■ Exercise goal:
An exact copy of the listing below is the answer, with the pictures removed.

■ Dataset records:
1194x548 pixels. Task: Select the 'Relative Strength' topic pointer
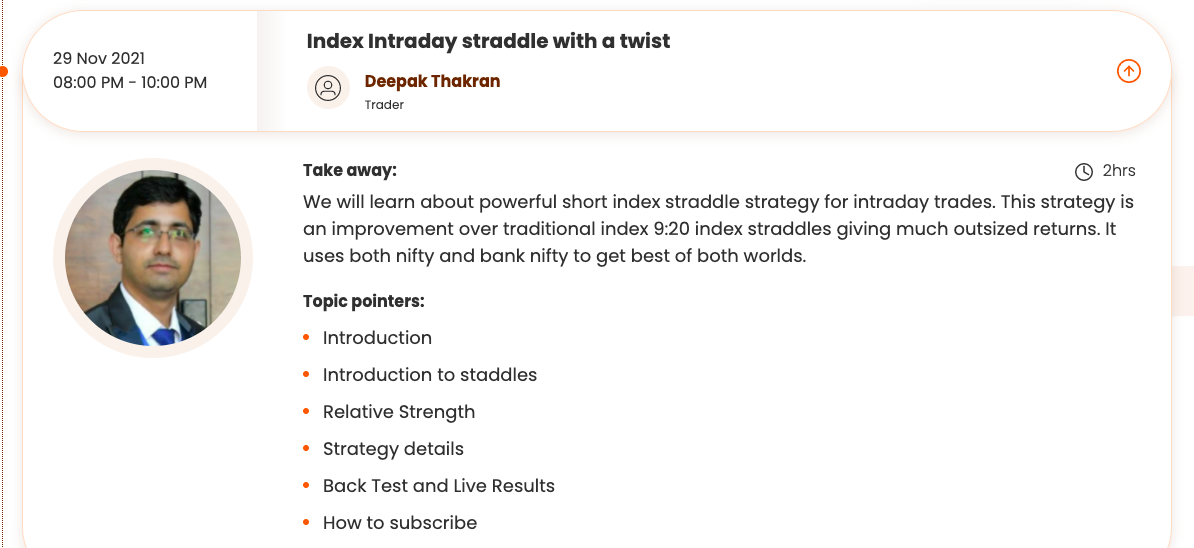[x=398, y=412]
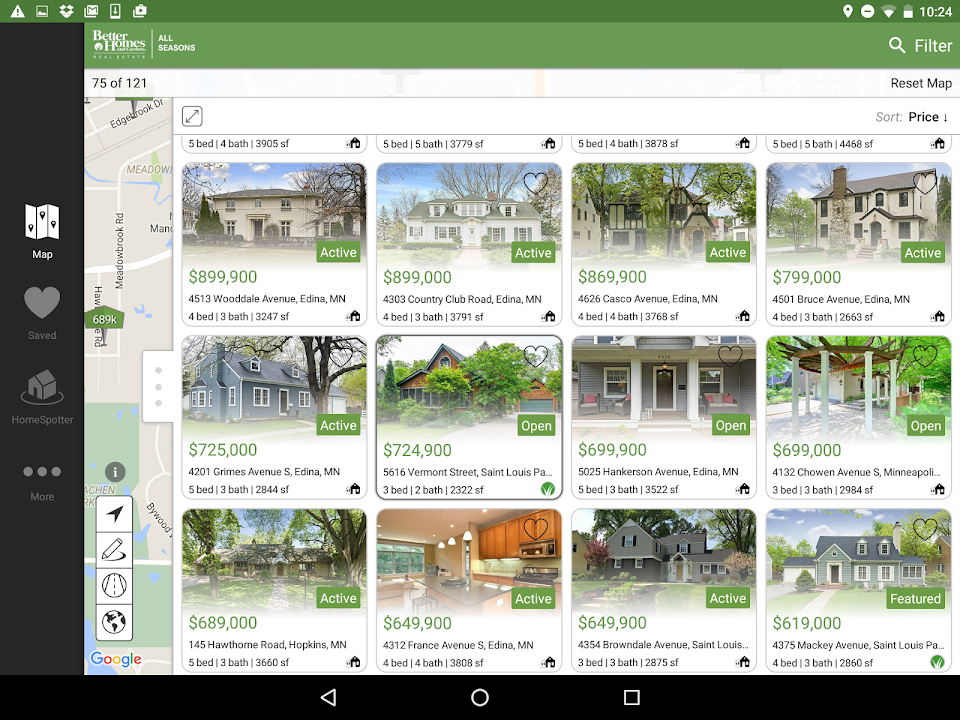The width and height of the screenshot is (960, 720).
Task: Open the Sort Price dropdown
Action: point(927,117)
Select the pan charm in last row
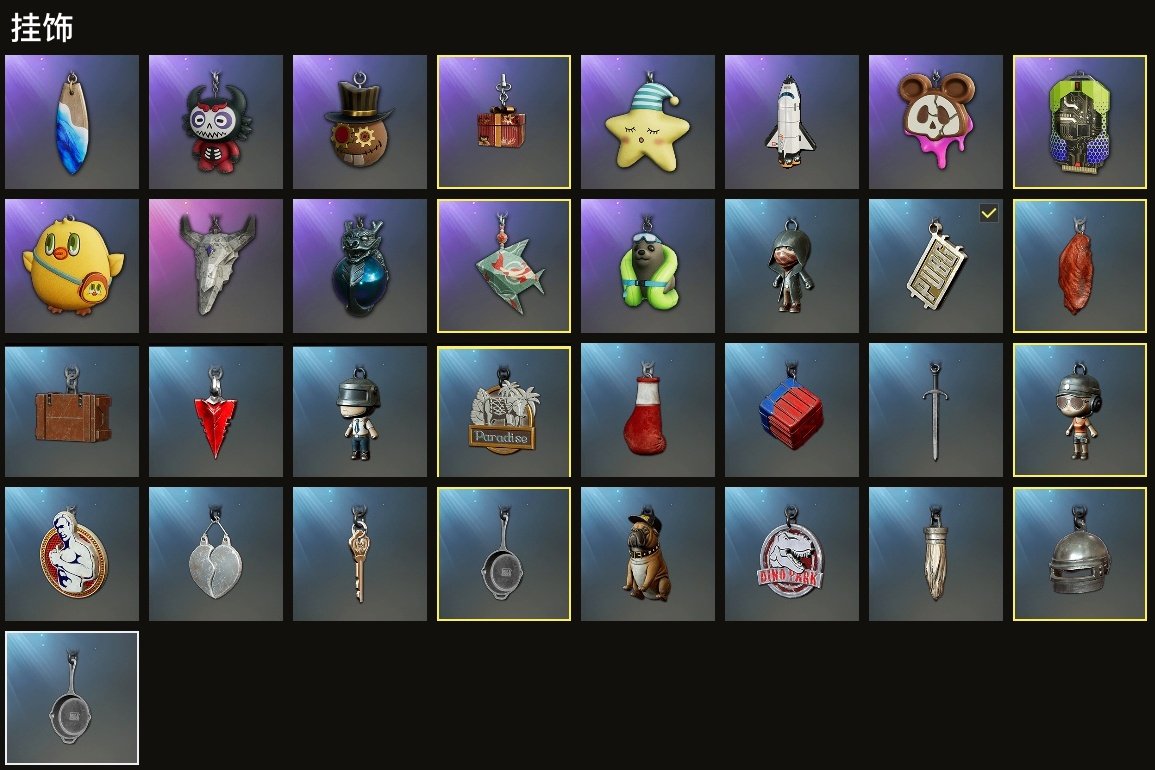 tap(71, 698)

■ Task solution:
1194x548 pixels. Task: Select the 'Relative Strength' topic pointer
[x=398, y=412]
The width and height of the screenshot is (960, 720).
Task: Open the Sort Price dropdown
Action: point(927,117)
Select the pan charm in last row
 tap(71, 698)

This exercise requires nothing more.